DATA TO PROCESS:
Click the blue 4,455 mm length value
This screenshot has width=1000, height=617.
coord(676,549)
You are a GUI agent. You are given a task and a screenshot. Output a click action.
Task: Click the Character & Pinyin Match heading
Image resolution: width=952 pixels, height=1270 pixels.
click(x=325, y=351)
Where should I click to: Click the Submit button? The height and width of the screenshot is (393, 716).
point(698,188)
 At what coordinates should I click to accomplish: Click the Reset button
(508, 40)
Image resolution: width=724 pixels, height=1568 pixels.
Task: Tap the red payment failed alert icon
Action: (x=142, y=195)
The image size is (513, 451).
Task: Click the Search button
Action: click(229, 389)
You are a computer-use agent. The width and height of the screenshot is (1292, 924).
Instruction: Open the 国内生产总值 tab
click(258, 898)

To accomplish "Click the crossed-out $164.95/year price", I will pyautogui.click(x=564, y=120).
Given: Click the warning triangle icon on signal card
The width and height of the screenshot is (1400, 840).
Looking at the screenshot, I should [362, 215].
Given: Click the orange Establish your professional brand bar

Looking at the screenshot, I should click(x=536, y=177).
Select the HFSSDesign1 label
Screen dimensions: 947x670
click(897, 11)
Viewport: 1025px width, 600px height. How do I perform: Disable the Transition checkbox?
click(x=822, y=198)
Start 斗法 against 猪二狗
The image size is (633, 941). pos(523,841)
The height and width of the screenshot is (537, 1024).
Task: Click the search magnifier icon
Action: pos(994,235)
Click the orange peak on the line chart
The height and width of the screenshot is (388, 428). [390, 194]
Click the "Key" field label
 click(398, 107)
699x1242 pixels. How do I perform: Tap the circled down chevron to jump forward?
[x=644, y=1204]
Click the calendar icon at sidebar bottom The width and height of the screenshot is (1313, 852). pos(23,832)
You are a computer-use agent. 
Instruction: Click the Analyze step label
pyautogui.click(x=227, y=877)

PROBLEM DESCRIPTION:
From the records above, transcribe exactly the run of lines that opens with the line holding "Image resolution: width=952" and closes with the line holding "Given: Click the warning", both included.

RESPONSE FOR THIS EXERCISE:
Image resolution: width=952 pixels, height=1270 pixels.
click(x=325, y=351)
Where should I click to: Click the Submit button? The height and width of the screenshot is (393, 716).
point(698,188)
 At what coordinates should I click to accomplish: Click the Reset button
(508, 40)
Image resolution: width=724 pixels, height=1568 pixels.
Task: Tap the red payment failed alert icon
Action: (x=142, y=195)
The image size is (513, 451).
Task: Click the Search button
Action: click(229, 389)
You are a computer-use agent. The width and height of the screenshot is (1292, 924).
Instruction: Open the 国内生产总值 tab
click(258, 898)

To accomplish "Click the crossed-out $164.95/year price", I will pyautogui.click(x=564, y=120).
Given: Click the warning triangle icon on signal card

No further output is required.